*Directions*
"agent" is the word to look for; copy each line of the listing where it occurs.

*Source records*
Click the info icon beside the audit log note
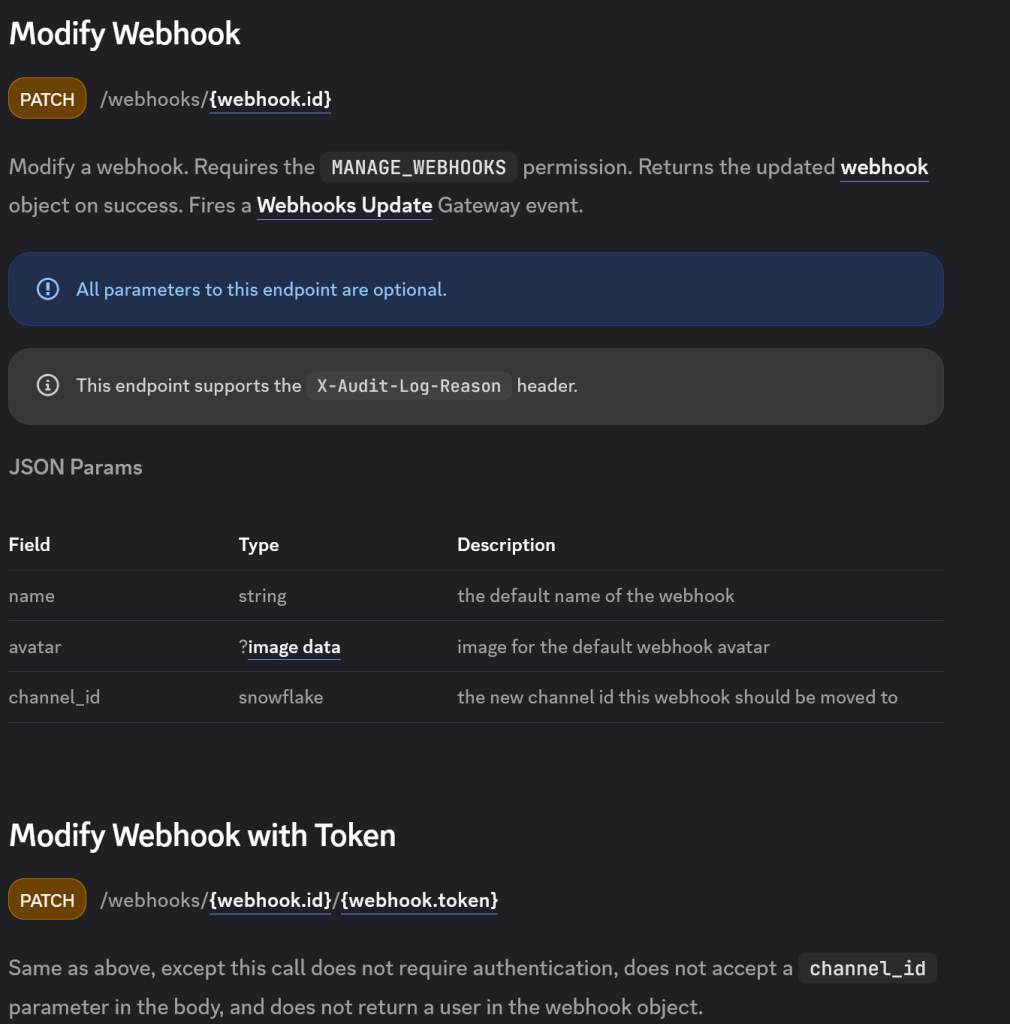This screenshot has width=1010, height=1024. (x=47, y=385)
---
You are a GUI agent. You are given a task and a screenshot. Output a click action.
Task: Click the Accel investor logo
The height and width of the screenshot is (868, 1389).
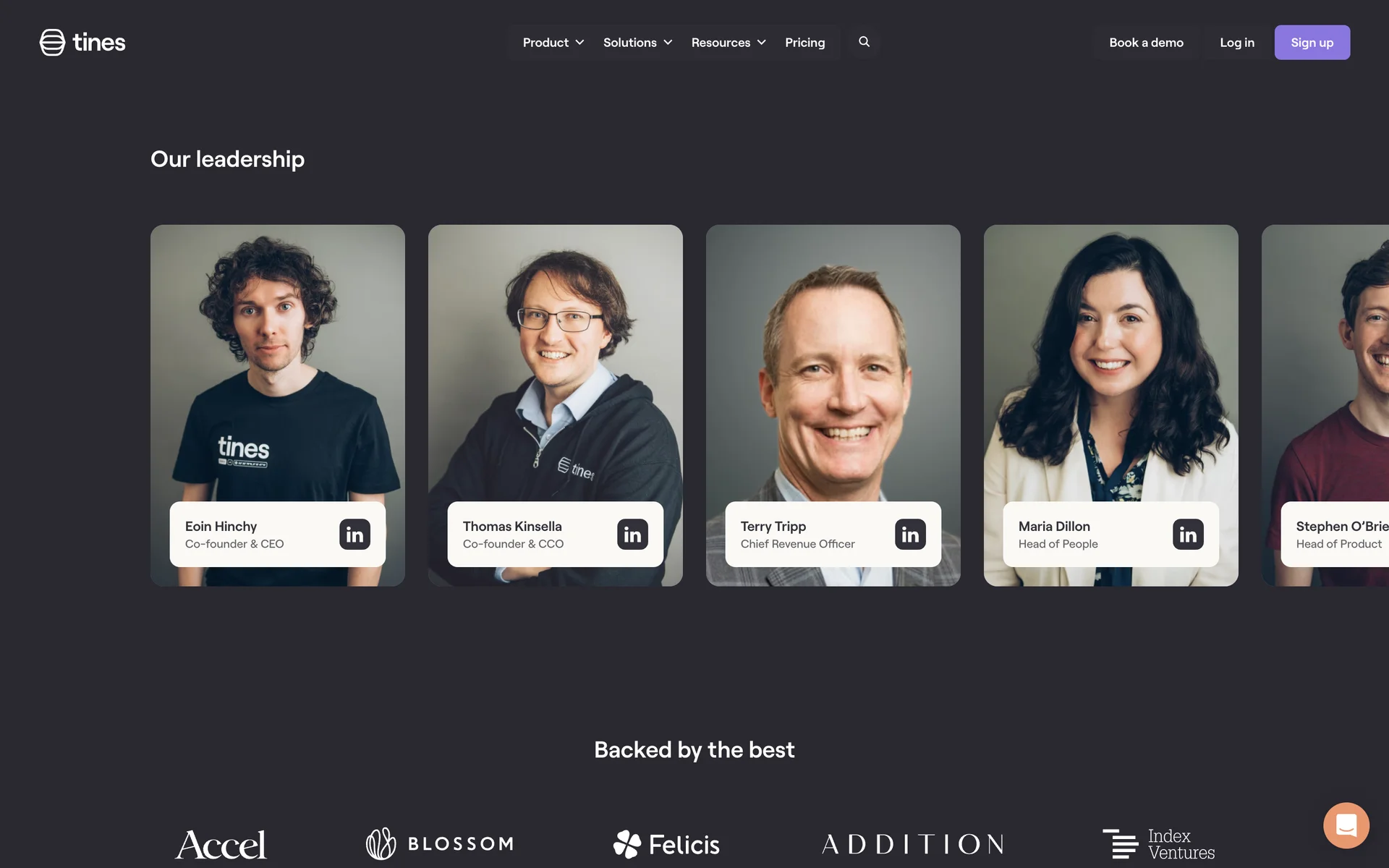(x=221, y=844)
...
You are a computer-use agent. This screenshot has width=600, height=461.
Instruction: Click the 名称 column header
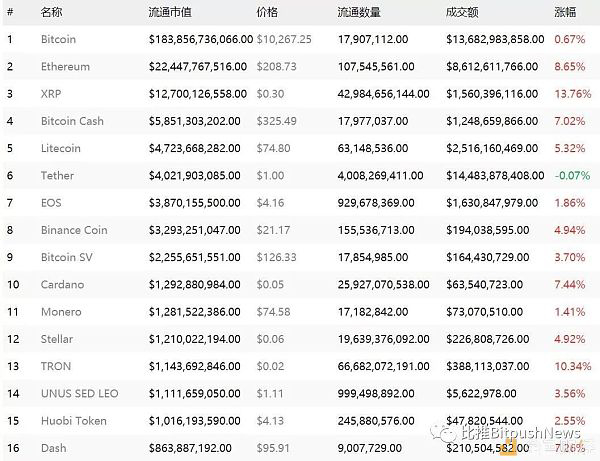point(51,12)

*Solved problem*
You are a GUI agent. You are given a task and a screenshot. Output a click action.
You are a computer-use agent. This screenshot has width=600, height=461.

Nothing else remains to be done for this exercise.